Since the pictures are not wanted, copy only the text of every record exactly.
-- SUPPLIED ENTRIES follows --
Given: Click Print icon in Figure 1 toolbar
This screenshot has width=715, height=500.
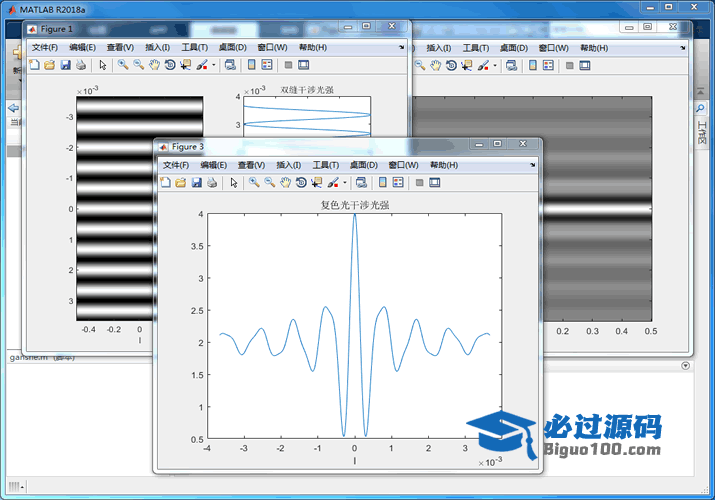Looking at the screenshot, I should coord(80,65).
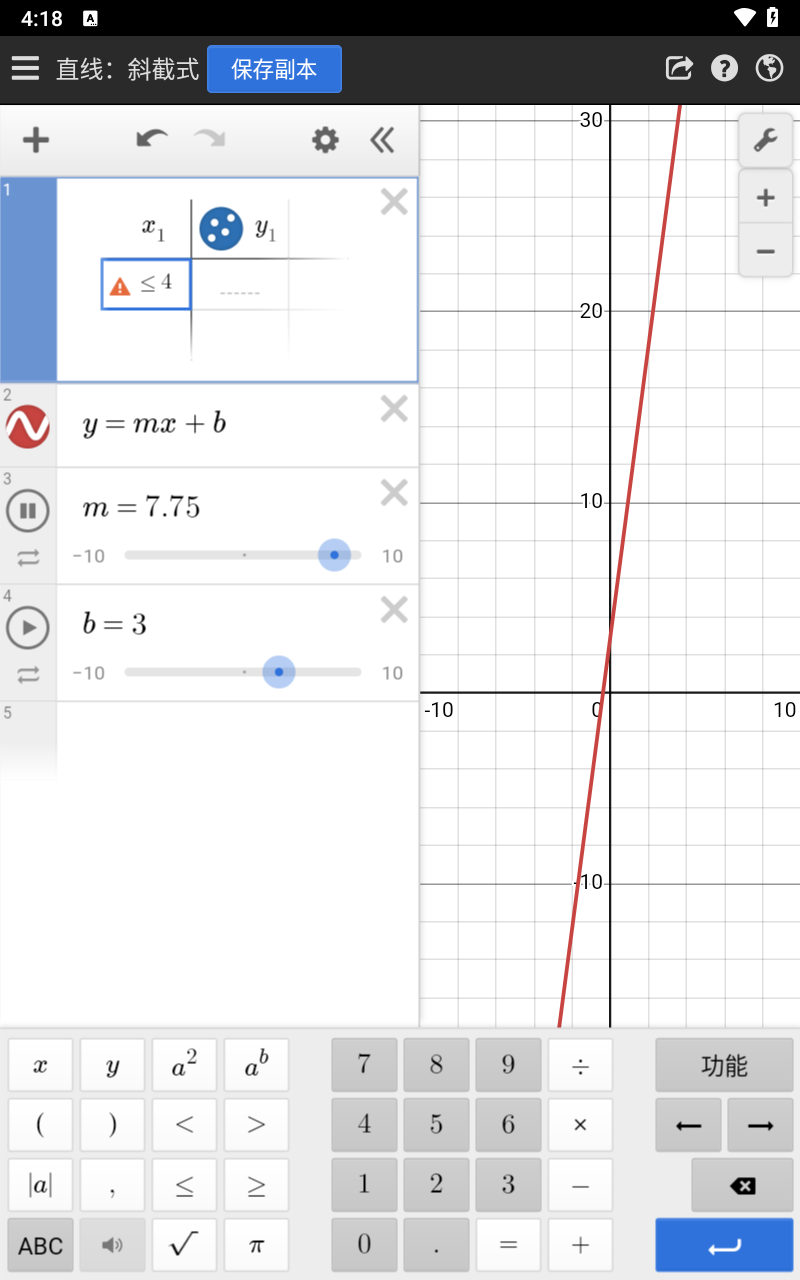Toggle y1 table column point style
Screen dimensions: 800x1280
(x=221, y=229)
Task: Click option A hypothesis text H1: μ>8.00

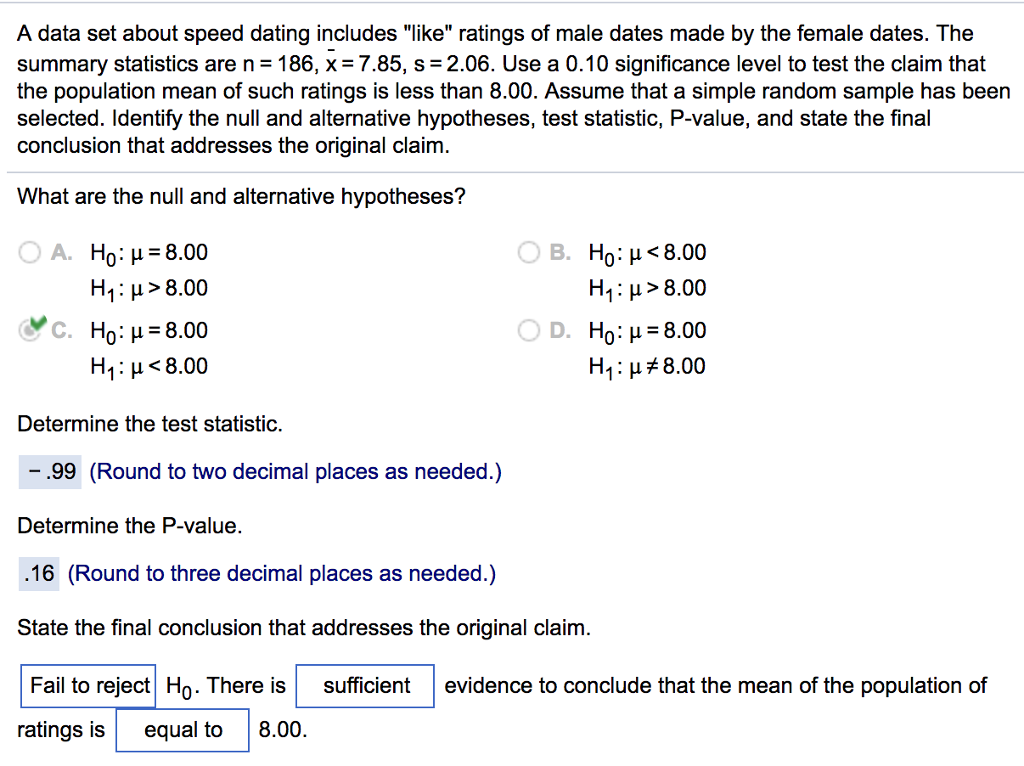Action: (x=149, y=289)
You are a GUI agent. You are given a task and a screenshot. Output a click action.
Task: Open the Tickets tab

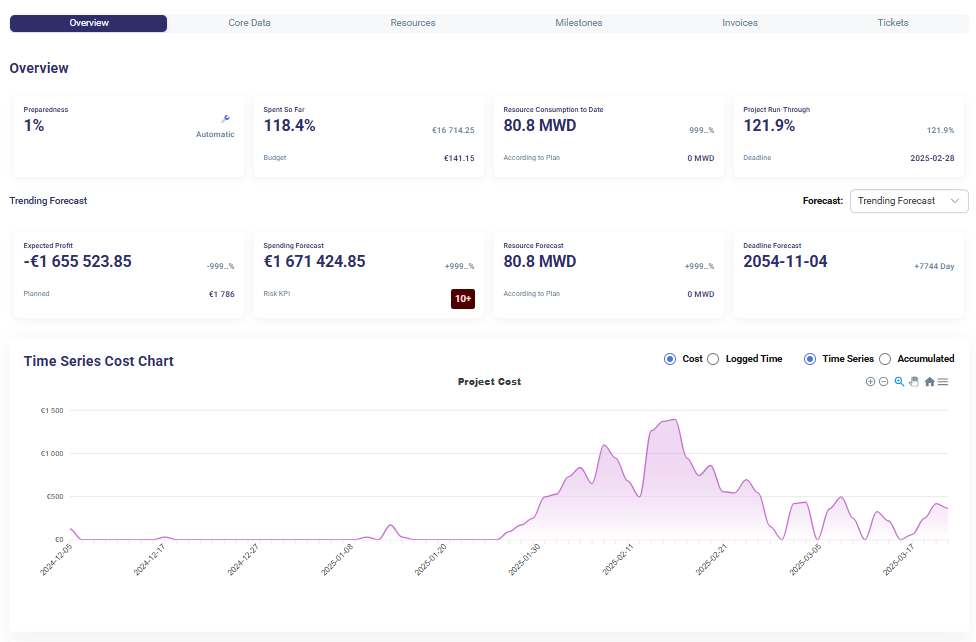pos(893,23)
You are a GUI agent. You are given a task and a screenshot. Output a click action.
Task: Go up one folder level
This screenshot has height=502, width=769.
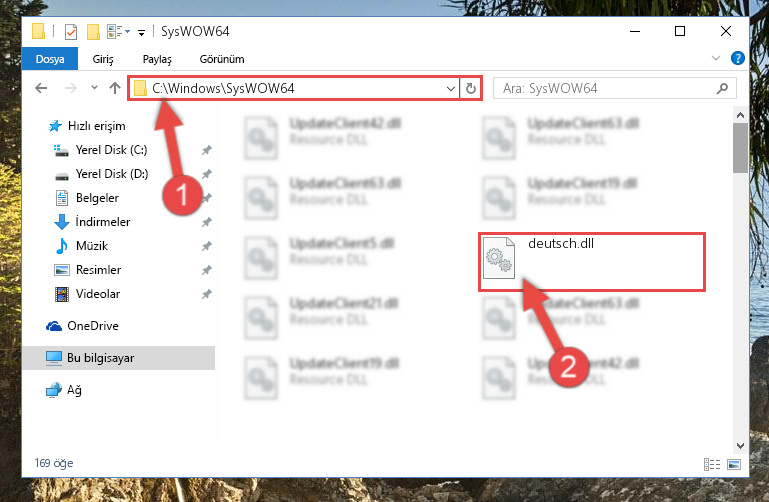[x=115, y=88]
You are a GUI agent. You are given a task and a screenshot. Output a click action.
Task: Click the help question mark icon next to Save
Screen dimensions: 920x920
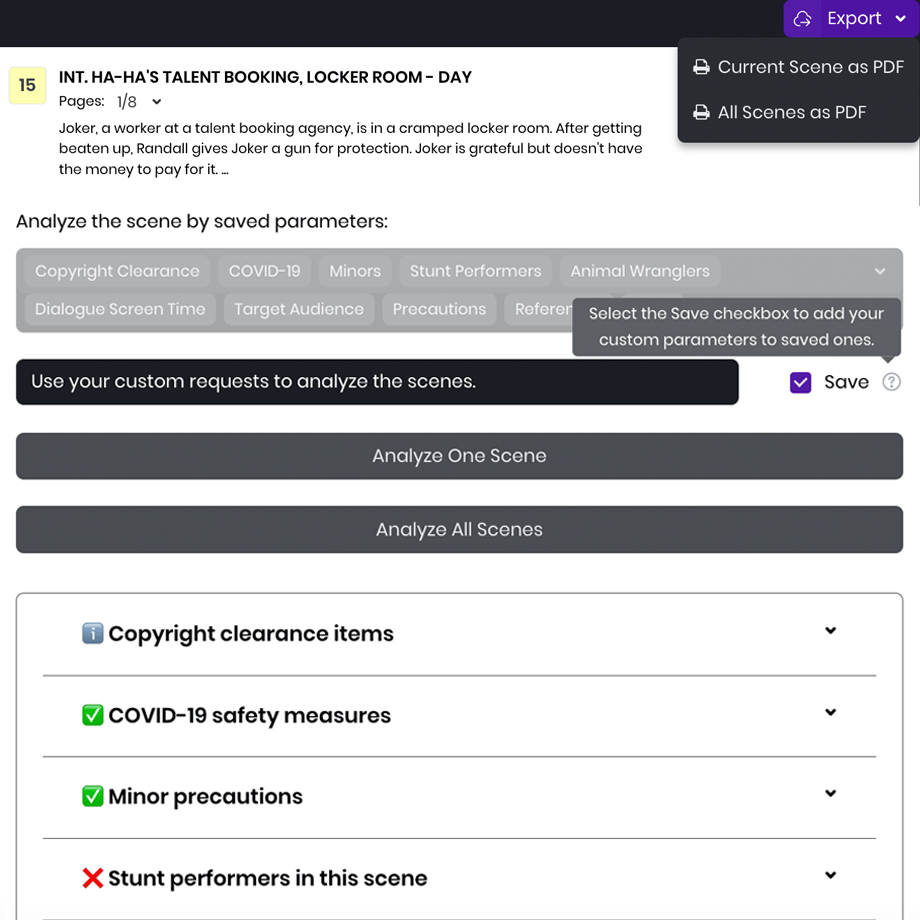pos(891,382)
-- SUPPLIED ENTRIES concluded --
**WRITTEN REPLY**
Given: Click Print icon in Figure 1 toolbar
This screenshot has width=715, height=500.
Looking at the screenshot, I should coord(80,65).
Toggle y1 table column point style
Screen dimensions: 800x1280
(x=221, y=229)
Task: Click option A hypothesis text H1: μ>8.00

Action: (x=149, y=289)
You are a GUI agent. You are given a task and a screenshot. Output a click action.
Task: Open the Tickets tab

pos(893,23)
You are a GUI agent. You are given a task and a screenshot. Output a click action.
Task: Go up one folder level
This screenshot has height=502, width=769.
[x=115, y=88]
You are a GUI agent. You are given a task and a screenshot. Output a click action.
Task: Click the help question mark icon next to Save
Screen dimensions: 920x920
pos(891,382)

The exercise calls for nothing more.